Continuing with the above-stated example, collaborative email review process 10 (alone or in conjunction with one or more of email client application 22 and/or email server application 20) may allow user 46 to address email 300 to one or more “TO” recipients 304 (e.g., to user 48), “CC” (i.e., carbon copy) recipients 306, and/or “BCC” (i.e., blind carbon copy) recipients 308. Collaborative email review process 10 (alone or in conjunction with one or more of email client application 22 and/or email server application 20) may allow user 46 to send 120 email 300 (i.e., send draft email 150 incorporating edits 202 from user 50) to user 48 (i.e., the “TO” recipient 304) as an original email, e.g., by selecting, via onscreen pointer 154, send button 310. That is, collaborative email review process 10 may allow user 46 to send email 300 to user 48 as an original email, without any indication that the email may have been previously sent to one or more additional users (e.g., as may be the case with forwarded email messages, reply email messages, and the like).

In a similar manner to the foregoing, a reviewing user (e.g., user 50) may not make any edits and/or provide comments.

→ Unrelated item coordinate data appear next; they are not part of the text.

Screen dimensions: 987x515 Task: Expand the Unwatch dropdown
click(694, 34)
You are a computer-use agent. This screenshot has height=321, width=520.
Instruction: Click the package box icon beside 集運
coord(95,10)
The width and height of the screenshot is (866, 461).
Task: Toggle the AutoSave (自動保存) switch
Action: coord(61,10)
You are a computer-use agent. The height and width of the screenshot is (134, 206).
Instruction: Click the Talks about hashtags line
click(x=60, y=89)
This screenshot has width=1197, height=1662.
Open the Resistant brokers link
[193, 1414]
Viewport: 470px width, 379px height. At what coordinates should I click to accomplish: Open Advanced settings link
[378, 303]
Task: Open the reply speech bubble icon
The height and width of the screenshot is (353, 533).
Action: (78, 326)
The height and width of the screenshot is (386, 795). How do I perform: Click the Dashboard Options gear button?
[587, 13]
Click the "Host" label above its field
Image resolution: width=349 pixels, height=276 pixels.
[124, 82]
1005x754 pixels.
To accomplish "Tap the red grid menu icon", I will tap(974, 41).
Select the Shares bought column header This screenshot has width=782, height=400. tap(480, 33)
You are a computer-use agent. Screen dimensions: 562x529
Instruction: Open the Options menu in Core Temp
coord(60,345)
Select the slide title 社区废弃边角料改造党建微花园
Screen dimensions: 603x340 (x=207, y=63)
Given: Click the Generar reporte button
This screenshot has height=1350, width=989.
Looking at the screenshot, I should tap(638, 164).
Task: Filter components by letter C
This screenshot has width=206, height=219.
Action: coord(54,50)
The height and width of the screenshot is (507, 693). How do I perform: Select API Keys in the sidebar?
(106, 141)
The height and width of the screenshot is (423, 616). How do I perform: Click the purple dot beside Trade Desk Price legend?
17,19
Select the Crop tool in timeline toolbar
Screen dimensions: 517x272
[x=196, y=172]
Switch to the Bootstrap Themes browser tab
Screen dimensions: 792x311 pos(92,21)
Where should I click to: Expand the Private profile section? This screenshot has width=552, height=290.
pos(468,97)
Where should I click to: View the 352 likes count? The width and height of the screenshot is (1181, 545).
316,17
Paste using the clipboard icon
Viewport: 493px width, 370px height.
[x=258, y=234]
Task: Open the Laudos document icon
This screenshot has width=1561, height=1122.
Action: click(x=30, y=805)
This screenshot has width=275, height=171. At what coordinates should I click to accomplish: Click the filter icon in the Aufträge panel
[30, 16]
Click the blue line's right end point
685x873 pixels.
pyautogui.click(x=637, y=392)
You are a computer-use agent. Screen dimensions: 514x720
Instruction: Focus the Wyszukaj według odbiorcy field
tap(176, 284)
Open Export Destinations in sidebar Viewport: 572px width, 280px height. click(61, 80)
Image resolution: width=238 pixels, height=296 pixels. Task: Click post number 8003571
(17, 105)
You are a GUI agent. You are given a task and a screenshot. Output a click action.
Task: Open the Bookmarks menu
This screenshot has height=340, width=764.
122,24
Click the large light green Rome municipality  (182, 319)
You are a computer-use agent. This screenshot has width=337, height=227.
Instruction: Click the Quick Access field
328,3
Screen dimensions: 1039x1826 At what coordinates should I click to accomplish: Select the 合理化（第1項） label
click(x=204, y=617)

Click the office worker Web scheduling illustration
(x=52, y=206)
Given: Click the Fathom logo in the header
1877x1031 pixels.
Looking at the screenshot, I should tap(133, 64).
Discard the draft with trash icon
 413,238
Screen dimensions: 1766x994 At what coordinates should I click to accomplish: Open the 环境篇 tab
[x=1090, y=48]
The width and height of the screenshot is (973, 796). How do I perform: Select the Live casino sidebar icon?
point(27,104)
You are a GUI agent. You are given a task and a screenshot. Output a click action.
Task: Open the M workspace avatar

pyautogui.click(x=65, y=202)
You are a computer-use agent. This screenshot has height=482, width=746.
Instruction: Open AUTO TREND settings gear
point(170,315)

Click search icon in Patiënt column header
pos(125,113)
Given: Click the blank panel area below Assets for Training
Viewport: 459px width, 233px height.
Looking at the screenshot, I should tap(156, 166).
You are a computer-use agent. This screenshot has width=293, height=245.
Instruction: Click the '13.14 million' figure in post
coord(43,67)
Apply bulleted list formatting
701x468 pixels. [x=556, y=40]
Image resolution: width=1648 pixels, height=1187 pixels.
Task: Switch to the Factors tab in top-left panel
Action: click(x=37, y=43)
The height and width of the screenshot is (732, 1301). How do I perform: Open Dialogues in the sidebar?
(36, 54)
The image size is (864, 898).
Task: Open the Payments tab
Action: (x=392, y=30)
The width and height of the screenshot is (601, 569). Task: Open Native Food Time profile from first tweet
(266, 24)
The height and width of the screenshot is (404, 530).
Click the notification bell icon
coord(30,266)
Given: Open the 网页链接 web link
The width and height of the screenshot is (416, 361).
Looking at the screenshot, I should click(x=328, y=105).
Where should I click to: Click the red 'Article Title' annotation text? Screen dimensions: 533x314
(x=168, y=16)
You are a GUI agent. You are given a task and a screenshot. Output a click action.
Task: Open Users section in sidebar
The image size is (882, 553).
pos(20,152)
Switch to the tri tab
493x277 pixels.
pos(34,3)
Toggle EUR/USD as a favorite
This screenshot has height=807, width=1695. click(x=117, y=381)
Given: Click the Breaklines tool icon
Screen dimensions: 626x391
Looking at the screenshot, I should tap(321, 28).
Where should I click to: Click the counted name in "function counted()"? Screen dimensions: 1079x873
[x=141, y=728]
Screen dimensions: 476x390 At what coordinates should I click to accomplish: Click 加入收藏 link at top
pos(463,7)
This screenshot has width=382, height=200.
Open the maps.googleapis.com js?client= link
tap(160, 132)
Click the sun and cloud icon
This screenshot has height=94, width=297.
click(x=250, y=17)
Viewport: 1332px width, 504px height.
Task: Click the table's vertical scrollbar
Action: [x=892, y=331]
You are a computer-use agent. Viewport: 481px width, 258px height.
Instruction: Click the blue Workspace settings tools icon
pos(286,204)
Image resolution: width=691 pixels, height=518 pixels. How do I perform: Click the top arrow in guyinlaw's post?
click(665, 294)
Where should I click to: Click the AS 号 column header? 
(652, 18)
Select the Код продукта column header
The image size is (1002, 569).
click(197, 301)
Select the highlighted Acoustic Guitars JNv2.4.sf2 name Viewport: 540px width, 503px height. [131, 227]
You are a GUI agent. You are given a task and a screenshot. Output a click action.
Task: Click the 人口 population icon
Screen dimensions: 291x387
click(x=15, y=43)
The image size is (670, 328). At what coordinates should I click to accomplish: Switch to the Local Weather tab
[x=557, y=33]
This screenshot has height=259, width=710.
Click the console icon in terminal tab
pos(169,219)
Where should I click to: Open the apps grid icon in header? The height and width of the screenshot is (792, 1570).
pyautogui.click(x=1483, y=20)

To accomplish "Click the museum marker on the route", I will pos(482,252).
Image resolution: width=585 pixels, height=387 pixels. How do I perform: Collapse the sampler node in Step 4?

Similarly, user 46 may not wish to incorporate edits provided by user 50. Further, collaborative email review process 10 may not receive 108 a response email from user 50. In the above situations, collaborative email review process 10 may enable user 46 to send 120 saved 104 draft email 150 to one or more additional recipients (e.g., in addition to reviewing recipient user 50) as an original email (e.g., without indicators of saved 104 draft email 150 having been previously sent to one or more reviewing users). For example, user 46 may open saved 104 draft email 150 from within drafts folder 164. User 46 may address saved 104 draft email 150 to one or more “TO” recipients, “CC” recipients, and/or “BCC” recipients, in the manner generally discussed above. Additionally, user 46 may edit saved 104 draft email 150 in a conventional manner. Collaborative email review process 10 (alone or in conjunction with one or more of email client application 22 and/or email server application) may send 120 saved 104 draft email 150 to the one or more recipients as an original email.

A number of implementations have been described. Nevertheless, it will be understood that various modifications may be made. Accordingly, other implementations are within the scope of the following claims.